** Source material follows **

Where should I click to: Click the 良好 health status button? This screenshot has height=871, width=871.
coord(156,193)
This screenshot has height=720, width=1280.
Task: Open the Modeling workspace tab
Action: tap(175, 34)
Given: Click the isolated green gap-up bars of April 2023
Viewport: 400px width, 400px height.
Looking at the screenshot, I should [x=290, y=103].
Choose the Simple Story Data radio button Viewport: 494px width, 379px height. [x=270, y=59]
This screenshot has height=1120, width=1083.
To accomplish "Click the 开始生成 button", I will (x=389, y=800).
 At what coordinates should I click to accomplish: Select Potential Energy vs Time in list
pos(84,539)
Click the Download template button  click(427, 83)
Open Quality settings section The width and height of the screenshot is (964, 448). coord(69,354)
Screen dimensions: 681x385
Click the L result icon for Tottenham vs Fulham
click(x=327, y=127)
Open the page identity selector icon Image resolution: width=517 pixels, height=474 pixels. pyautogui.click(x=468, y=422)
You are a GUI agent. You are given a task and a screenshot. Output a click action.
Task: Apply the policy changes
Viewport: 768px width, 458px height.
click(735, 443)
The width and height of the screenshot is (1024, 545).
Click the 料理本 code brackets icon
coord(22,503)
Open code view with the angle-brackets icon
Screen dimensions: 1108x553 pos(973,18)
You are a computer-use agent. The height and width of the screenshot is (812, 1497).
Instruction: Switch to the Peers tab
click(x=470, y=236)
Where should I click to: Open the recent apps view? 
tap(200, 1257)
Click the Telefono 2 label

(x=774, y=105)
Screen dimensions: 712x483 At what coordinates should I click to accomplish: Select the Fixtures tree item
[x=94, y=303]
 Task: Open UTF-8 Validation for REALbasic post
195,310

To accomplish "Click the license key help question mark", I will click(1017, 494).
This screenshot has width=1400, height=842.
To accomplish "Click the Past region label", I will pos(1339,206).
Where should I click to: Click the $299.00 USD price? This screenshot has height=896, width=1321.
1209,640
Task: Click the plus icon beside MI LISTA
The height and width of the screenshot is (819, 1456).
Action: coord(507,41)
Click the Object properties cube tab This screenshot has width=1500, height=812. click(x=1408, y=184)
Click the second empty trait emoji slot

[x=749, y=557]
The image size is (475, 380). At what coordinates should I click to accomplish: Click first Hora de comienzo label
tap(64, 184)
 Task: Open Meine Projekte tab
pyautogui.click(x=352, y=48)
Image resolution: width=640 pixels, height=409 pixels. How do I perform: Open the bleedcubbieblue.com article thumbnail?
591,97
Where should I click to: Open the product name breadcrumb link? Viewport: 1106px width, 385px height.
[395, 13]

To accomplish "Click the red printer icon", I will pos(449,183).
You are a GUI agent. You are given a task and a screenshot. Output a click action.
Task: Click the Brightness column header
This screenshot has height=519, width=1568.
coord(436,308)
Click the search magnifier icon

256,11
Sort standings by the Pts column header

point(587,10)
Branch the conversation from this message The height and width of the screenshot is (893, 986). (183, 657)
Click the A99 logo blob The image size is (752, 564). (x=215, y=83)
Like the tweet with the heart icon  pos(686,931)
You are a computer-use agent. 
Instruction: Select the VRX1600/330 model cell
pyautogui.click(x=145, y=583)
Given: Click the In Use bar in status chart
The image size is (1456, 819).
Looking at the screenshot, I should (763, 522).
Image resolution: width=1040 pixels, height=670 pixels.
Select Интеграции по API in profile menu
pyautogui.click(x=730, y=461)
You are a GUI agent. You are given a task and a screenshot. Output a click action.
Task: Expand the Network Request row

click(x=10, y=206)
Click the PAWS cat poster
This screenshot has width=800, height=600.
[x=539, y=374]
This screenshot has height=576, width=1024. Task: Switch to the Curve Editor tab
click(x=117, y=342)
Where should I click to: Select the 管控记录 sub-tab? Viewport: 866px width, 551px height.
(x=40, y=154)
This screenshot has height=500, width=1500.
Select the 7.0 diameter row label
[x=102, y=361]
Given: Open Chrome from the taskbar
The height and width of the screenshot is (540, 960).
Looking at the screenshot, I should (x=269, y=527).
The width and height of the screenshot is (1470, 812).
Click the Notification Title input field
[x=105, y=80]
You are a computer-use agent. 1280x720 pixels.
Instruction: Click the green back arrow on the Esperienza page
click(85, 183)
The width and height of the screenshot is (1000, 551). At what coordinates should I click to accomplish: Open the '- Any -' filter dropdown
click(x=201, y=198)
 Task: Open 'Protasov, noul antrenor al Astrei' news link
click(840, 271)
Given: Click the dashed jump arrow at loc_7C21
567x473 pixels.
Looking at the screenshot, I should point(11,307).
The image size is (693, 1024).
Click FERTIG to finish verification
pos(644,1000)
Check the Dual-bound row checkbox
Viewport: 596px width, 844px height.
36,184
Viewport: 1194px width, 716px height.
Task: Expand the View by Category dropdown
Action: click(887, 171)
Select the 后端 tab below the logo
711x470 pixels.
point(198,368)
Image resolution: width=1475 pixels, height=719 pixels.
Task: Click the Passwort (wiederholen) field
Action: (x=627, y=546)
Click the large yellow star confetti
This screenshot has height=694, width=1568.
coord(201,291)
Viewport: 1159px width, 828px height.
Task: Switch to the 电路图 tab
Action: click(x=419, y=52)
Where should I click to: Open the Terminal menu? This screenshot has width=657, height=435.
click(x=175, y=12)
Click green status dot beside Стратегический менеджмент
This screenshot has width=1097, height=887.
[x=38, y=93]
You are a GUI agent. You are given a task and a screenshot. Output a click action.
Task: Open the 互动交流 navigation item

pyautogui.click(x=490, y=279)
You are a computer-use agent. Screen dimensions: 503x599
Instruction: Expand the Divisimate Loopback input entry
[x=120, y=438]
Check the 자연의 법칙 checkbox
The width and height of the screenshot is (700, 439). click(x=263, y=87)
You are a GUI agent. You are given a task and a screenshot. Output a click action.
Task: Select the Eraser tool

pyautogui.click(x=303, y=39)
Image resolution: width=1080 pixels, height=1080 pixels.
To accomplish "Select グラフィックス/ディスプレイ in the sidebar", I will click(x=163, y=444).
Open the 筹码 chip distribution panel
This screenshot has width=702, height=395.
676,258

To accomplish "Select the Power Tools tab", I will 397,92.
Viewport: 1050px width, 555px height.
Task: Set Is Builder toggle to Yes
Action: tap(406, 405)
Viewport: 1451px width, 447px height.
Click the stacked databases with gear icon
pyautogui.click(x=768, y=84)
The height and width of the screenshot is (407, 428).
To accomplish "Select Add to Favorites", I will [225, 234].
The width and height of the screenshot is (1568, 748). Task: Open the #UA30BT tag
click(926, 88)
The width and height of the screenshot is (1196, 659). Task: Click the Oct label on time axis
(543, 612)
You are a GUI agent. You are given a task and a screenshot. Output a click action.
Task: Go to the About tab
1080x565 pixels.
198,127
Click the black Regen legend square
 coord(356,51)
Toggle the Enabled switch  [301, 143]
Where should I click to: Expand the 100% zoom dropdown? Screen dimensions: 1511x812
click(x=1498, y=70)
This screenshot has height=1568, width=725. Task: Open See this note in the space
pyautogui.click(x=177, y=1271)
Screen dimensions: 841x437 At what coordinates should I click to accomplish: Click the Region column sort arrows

** End of Source material **

* What to produce:
Your answer should consist of the lines from the line with "Given: Click the In Use bar in status chart" to the line with "This screenshot has height=500, width=1500." above, repeated exactly, both ends included.

* The answer:
Given: Click the In Use bar in status chart
The image size is (1456, 819).
Looking at the screenshot, I should (763, 522).
Image resolution: width=1040 pixels, height=670 pixels.
Select Интеграции по API in profile menu
pyautogui.click(x=730, y=461)
You are a GUI agent. You are given a task and a screenshot. Output a click action.
Task: Expand the Network Request row

click(x=10, y=206)
Click the PAWS cat poster
This screenshot has width=800, height=600.
[x=539, y=374]
This screenshot has height=576, width=1024. Task: Switch to the Curve Editor tab
click(x=117, y=342)
Where should I click to: Select the 管控记录 sub-tab? Viewport: 866px width, 551px height.
(x=40, y=154)
This screenshot has height=500, width=1500.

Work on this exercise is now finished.